What to work on: The listing has to be given again in full and exactly.
▼
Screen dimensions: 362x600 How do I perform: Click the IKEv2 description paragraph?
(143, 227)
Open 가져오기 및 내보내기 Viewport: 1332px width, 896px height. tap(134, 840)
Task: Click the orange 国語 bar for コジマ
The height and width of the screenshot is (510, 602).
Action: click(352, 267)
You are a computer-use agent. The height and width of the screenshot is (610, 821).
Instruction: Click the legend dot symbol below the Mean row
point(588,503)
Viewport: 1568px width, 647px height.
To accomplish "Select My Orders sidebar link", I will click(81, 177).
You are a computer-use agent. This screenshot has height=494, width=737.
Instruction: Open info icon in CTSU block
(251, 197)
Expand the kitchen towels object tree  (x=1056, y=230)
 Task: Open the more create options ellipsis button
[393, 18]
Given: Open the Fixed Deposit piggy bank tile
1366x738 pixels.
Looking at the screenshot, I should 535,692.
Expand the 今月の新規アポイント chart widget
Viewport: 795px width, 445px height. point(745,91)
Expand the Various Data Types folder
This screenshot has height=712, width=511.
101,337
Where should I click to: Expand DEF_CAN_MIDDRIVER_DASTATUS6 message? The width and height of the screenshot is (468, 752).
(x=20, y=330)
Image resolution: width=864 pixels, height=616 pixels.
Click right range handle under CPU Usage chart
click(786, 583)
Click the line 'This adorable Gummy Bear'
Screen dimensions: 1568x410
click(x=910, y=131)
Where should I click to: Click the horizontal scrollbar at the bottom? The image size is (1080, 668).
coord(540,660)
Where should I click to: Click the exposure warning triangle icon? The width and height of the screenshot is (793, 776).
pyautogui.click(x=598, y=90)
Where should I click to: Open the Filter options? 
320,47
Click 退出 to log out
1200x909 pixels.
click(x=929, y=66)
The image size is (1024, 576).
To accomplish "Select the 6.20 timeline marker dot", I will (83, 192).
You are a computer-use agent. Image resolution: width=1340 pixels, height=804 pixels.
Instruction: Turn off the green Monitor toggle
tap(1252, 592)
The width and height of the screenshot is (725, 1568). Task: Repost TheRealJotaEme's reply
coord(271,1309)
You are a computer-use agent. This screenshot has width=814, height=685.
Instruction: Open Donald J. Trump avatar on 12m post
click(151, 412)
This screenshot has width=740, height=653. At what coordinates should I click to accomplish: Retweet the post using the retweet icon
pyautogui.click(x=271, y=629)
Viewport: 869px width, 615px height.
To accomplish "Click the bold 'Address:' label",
▲
Output:
Screen dimensions: 362x600 How do I perform: Click the IKEv2 description paragraph?
(143, 227)
Open 가져오기 및 내보내기 Viewport: 1332px width, 896px height. tap(134, 840)
Task: Click the orange 国語 bar for コジマ
The height and width of the screenshot is (510, 602).
Action: click(352, 267)
You are a computer-use agent. The height and width of the screenshot is (610, 821).
Instruction: Click the legend dot symbol below the Mean row
point(588,503)
Viewport: 1568px width, 647px height.
To accomplish "Select My Orders sidebar link", I will click(81, 177).
You are a computer-use agent. This screenshot has height=494, width=737.
Instruction: Open info icon in CTSU block
(251, 197)
Expand the kitchen towels object tree  (x=1056, y=230)
 Task: Open the more create options ellipsis button
[393, 18]
Given: Open the Fixed Deposit piggy bank tile
1366x738 pixels.
Looking at the screenshot, I should 535,692.
Expand the 今月の新規アポイント chart widget
Viewport: 795px width, 445px height. point(745,91)
Expand the Various Data Types folder
This screenshot has height=712, width=511.
101,337
Where should I click to: Expand DEF_CAN_MIDDRIVER_DASTATUS6 message? The width and height of the screenshot is (468, 752).
(x=20, y=330)
Image resolution: width=864 pixels, height=616 pixels.
Click right range handle under CPU Usage chart
click(786, 583)
Click the line 'This adorable Gummy Bear'
Screen dimensions: 1568x410
click(x=910, y=131)
Where should I click to: Click the horizontal scrollbar at the bottom? The image size is (1080, 668).
coord(540,660)
Where should I click to: Click the exposure warning triangle icon? The width and height of the screenshot is (793, 776).
pyautogui.click(x=598, y=90)
Where should I click to: Open the Filter options? 
320,47
Click 退出 to log out
1200x909 pixels.
click(x=929, y=66)
The image size is (1024, 576).
To accomplish "Select the 6.20 timeline marker dot", I will (83, 192).
You are a computer-use agent. Image resolution: width=1340 pixels, height=804 pixels.
Instruction: Turn off the green Monitor toggle
tap(1252, 592)
The width and height of the screenshot is (725, 1568). Task: Repost TheRealJotaEme's reply
coord(271,1309)
You are a computer-use agent. This screenshot has width=814, height=685.
Instruction: Open Donald J. Trump avatar on 12m post
click(151, 412)
This screenshot has width=740, height=653. At what coordinates should I click to accomplish: Retweet the post using the retweet icon
pyautogui.click(x=271, y=629)
Viewport: 869px width, 615px height.
To accomplish "Click the bold 'Address:' label",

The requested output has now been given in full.